Une demi-heure s’est écoulée. J’en ai profité pour écosser les petits pois récoltés le matin même au jardin. Je les mets à cuire à l’anglaise en compagnie de quelques tranches de carotte. Huit minutes me suffisent pour obtenir des légumes légèrement al dente, encore gorgés de leurs parfums. Exactement le même temps qu’il me faut pour nacrer la chair des filets étendus sur une feuille de papier siliconé et déposés dans un bac perforé placé dans l’appareil de cuisson à la vapeur.

Simultanément à ces cuissons – on ne peut plus diététiques, on le reconnaîtra – je monte un beurre blanc à partir d’échalotes grises du jardin hachées finement un verre de gros-plant, un trait de vinaigre blanc et 200 g de beurre d’Échiré, sans oublier la pincée de sel fin et le tour de moulin de poivre blanc de Penja.

Je dresse en recouvrant partiellement de ce beurre blanc dont une saucière sera posée sur la table.

fera du lac
Vapeur du lac


Cette assiette est très bonne, et offre sans doute une recette plus raffinée que celle de ma banale fario meunière. N’empêche que je m’étais davantage régalé avec cette truite ! Je me console en savourant les goûteux petits pois agrémentés d’un soupçon de sauce onctueuse, songeant qu’être bien élevé peut vous permettre de damer le pion à un sauvage, fût-il même un bon sauvage…

lundi 27 juin 2022

Dans un panier de crabes

 

Ah, la vilaine bête ! C’est qu’il m’a pincé, ce salopard de crabe vert ! Puisqu’il en est ainsi, il va voir avec ses copains du même acabit de quel gaz je me chauffe…

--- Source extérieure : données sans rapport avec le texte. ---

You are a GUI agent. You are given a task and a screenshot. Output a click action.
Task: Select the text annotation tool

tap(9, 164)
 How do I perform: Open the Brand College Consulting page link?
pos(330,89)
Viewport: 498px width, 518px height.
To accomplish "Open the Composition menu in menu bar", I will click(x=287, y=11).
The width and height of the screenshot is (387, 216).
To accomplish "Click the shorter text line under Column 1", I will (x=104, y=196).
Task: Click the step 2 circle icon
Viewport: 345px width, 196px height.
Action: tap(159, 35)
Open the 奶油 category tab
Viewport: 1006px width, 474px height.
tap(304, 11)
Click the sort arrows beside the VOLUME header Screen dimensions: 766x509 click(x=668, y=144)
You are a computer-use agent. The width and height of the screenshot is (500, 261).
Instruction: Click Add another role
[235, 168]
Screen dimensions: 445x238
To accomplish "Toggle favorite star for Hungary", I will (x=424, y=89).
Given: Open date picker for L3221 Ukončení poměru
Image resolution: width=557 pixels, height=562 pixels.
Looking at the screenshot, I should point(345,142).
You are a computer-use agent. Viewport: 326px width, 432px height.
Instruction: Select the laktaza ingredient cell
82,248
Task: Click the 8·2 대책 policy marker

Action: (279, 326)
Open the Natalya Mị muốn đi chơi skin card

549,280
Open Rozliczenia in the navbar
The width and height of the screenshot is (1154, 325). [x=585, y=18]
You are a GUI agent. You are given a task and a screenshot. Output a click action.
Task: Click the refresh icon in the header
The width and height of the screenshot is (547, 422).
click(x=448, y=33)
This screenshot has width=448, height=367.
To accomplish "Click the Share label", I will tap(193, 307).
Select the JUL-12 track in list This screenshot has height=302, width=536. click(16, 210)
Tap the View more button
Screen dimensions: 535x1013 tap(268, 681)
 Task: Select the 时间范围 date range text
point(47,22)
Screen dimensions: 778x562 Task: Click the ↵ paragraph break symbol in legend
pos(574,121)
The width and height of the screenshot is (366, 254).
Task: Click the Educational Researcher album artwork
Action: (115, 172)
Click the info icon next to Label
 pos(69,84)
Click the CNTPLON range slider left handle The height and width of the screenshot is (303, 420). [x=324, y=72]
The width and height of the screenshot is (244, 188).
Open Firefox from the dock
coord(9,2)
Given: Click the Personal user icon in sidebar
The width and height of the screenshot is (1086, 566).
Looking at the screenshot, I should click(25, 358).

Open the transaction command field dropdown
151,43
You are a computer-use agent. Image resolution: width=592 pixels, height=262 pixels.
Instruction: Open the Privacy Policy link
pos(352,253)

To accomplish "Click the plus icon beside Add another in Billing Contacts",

Ma gentillesse me perdra. J’avais voulu allonger délicatement ces Méditerranéens pour une dernière sieste. Mais non, il leur fallait me narguer en gigotant, en escaladant les parois de leur impeccable retraite, en voulant jouer les saute-murailles pour s’en échapper, bref en sonnant le branle-bas de combat.

crabes verts
Allez les Verts !

Quoi que… Finalement, considéré sous un autre angle, cette agitation, c’est plutôt sympa : chacun me présente un certificat de bonne vie (et mœurs, je ne sais pas ? ) qui me rassure sur la comestibilité. Dont acte. Allez, tout le monde sous la douche ! Puis l’on va s’égoutter au fond d’une passoire, et en vrac cette fois-ci, non mais.

 

crabes vert
Sortie de bain

J’attends quelques minutes que tout ce petit monde commence à se calmer, apaisé par la fraîcheur ambiante. Dans un but humanitaire – ou plutôt crabataire – j’attends que le petit verre d’huile d’olive que j’ai versé au fond du rondeau soit très chaud, presque fumant, avant d’y basculer le contenu de la passoire. Trois minutes plus tard, feus les crabes sont passés au rouge.

crabes verts
Ils en rougissent, les traîtres...

J’éteins la flamme et attends un refroidissement tout relatif – mes doigts s’en souviennent… - pour me consacrer à une opération fastidieuse, mais nécessaire : débarrasser chaque crabe de son octuor de petites pattounettes et son duo de mini-pinces afin d'autoriser une dégustation aisée de mes spaghetti aux crabes verts et éviter le coincement d’un dactyle ou autre propodite entre deux molaires. Eh oui, j’avais oublié de dire qu’un plat de pâtes était l’objectif final de toutes ces manœuvres… Voici, c’est chose faite : l’on sait désormais que mon entreprise crabicide ne relève nullement d’un sadisme gratuit, même si vu du côté des crustacés ça ne change pas grand-chose à leur vécu. D’autant plus que je me permets de fendre leur carapace d’un coup de ciseau qui facilitera leur dégustation et permettra à leurs entrailles de parfumer la sauce.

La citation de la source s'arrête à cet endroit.